## [What you should do]
All pictures are to be skipped; retype only the lines from the top of the entries through the line with "Task: Click the", both included.

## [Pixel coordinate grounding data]
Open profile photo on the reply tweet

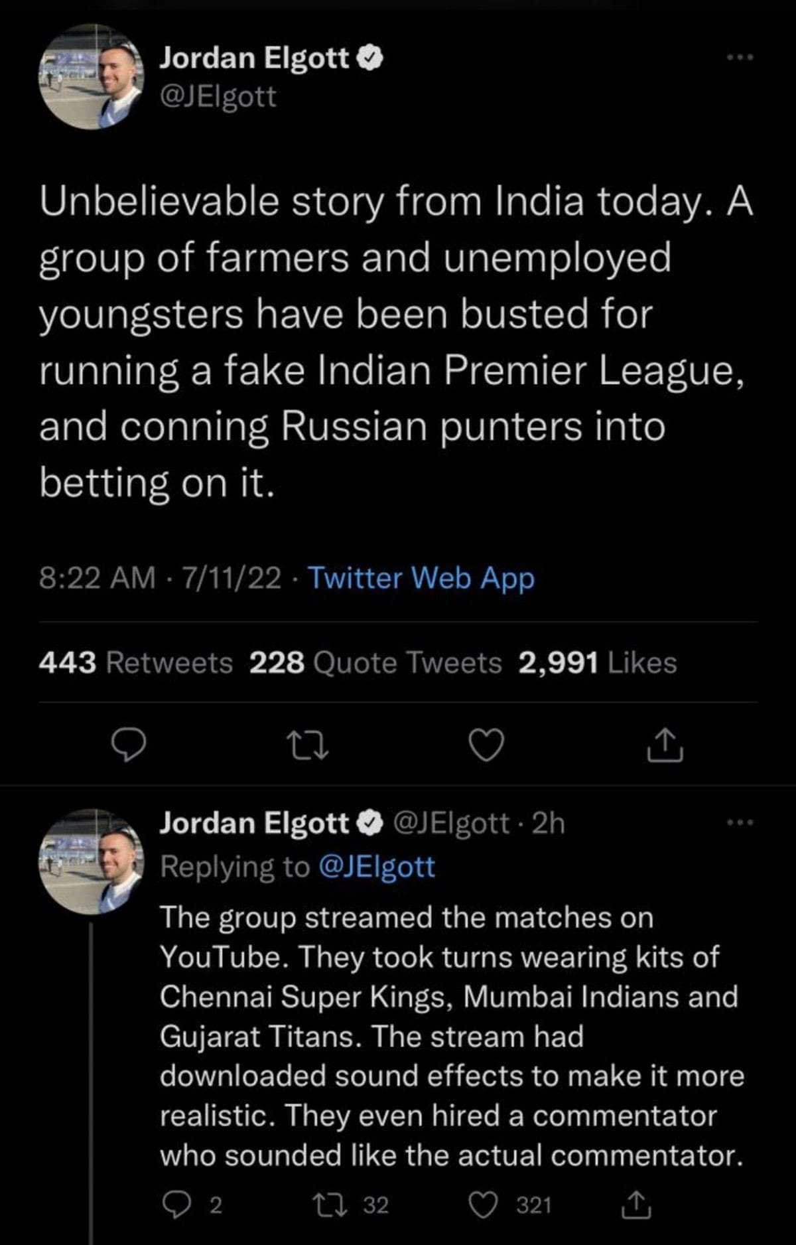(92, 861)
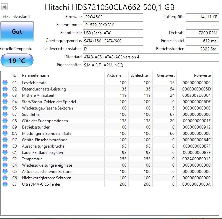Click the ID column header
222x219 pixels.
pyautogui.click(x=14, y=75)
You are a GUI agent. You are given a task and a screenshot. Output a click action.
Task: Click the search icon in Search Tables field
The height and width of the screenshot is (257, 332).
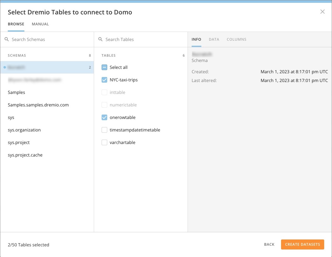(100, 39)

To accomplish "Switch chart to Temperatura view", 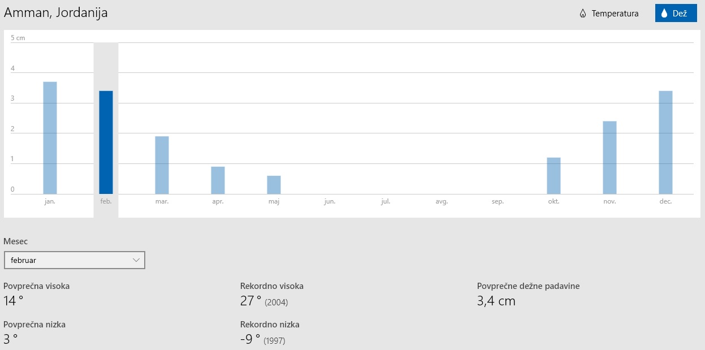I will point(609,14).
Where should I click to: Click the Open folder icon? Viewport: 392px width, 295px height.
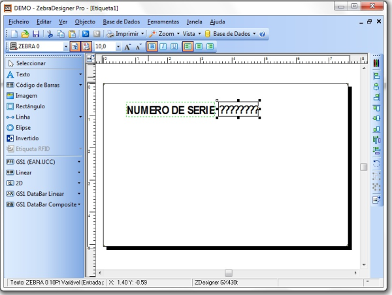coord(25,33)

## [Reply to the exercise]
Open profile photo on the reply tweet

(92, 861)
Click the ID column header
222x219 pixels.
pyautogui.click(x=14, y=75)
You are a GUI agent. You are given a task and a screenshot. Output a click action.
Task: Click the search icon in Search Tables field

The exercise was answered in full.